El pozo de la cochera, dice él que es para poder cambiarle el aceite al coche sin llevarlo al taller. Vino la abuela Dora y habló con ellos. Me trajo un cestito lleno de unos bombones muy raros, envueltos como si fuesen caramelos pero de chocolate. Mi madre está enferma. Desde lo del pozo se le caen las cosas, mira más triste. Me escondo de ella porque en cuanto me ve, llora y empieza con eso de que si no fuera por mi… No sé que quiere que yo haga, sé que tengo la culpa de muchas cosas, pero no sé porqué.

Se levantó de la mesa como una furia, ella se encogió entre la nevera y la puerta, él chillaba mucho y la amenazaba con el cuchillo grande en el vientre. Yo me acurruqué bajo la ventana, cada vez con más miedo. No pude evitarlo, empecé a gritar y entonces él me miró, dejó a mi madre y se me acercó despacio, cada paso que daba me aumentaba la congoja y aullaba más fuerte. Ella también se lanzó a mí, “déjala, deja a la niña, déjala”. No podía callarme, nunca creí que tuviera tanta fuerza en mi garganta.
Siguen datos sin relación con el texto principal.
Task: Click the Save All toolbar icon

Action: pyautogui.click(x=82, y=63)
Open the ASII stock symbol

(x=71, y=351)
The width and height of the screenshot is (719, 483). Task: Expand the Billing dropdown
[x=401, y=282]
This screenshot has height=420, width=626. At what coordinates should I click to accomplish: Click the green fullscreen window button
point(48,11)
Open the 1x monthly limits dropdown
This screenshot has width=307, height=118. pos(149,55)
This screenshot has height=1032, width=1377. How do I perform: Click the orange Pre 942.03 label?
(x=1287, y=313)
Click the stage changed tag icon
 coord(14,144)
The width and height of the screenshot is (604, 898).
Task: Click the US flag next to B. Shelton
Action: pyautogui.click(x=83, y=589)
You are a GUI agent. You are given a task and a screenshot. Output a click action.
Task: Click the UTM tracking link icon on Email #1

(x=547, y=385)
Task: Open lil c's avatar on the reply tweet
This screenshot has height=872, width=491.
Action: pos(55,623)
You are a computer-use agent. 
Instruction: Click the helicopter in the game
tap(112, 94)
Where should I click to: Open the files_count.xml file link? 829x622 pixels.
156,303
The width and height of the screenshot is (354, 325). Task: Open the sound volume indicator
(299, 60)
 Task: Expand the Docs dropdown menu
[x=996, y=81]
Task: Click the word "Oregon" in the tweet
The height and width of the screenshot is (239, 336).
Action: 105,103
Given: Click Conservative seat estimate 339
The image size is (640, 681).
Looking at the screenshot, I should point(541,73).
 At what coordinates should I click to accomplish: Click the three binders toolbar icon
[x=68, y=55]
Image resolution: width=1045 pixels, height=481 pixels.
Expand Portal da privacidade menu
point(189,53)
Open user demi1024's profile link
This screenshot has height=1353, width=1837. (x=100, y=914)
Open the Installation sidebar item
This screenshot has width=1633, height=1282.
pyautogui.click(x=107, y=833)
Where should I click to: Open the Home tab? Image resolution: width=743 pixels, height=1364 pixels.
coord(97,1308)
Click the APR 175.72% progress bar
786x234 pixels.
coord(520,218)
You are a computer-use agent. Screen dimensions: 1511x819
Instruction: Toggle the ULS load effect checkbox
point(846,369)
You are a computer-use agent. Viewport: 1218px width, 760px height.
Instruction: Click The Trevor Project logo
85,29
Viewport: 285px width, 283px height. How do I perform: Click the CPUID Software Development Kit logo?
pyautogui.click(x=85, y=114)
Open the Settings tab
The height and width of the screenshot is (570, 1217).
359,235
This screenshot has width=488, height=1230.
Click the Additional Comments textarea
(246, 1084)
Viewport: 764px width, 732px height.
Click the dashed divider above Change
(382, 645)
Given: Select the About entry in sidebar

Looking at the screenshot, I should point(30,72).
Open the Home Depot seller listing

Él no soltaba el cuchillo y me dijo que ya hablaría conmigo, que me explicaría… Le escupí entre alaridos que no. No quiero. Tú nada tienes que decirme. No quiero. Vete… vete… no quiero… Me golpeó.

Fue apenas un instante de pánico, sin dolor.

Zazú se mueve… ¡puede caminar! Su túnica blanca y majestuosa se ondula en el aire a su paso. ¡Sus brazos no se están quietos, se me acercan! Ya no sonríe porque todo su rostro es risa alegre y su pelo acaricia sus mejillas cuando se inclina hacia mí y sus ojos son estrellas amarillas que me iluminan.

Zazú cambió el terror por dulzura y cuando su mano tomó la mía supe que mamá tenía razón, que el cuadro sólo era un cuadro frío, y Zazú, el de verdad, tiene la piel tan suave y cálida que todo, excepto La Luz, dejó de importar.

Eva Barro.

Primer premio en el X Concurso Literario Ciudad de Sant Andreu de la Barca (Barcelona) – 2009.